__INPUT RECORDS__

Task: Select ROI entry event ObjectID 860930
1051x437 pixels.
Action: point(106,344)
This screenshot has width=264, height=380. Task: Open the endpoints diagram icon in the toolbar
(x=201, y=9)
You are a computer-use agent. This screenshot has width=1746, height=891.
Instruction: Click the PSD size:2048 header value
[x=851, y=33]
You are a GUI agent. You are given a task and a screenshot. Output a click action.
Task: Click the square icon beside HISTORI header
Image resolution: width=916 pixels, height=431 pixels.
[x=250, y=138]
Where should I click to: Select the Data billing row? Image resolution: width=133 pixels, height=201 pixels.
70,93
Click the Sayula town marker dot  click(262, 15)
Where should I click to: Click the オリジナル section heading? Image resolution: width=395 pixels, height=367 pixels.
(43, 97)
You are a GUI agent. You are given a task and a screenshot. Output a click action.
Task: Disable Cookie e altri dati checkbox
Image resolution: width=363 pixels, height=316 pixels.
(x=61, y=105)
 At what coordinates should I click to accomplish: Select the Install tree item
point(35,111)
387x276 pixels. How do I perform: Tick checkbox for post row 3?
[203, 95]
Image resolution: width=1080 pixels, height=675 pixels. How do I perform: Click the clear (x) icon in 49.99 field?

__TASK OBJECTIVE__
Starting at the line that contains "387x276 pixels. How", write out every line through the last one in the data above, exactly as it stands.

__RESULT OF THE EXERCISE__
387x276 pixels. How do I perform: Tick checkbox for post row 3?
[203, 95]
Image resolution: width=1080 pixels, height=675 pixels. How do I perform: Click the clear (x) icon in 49.99 field?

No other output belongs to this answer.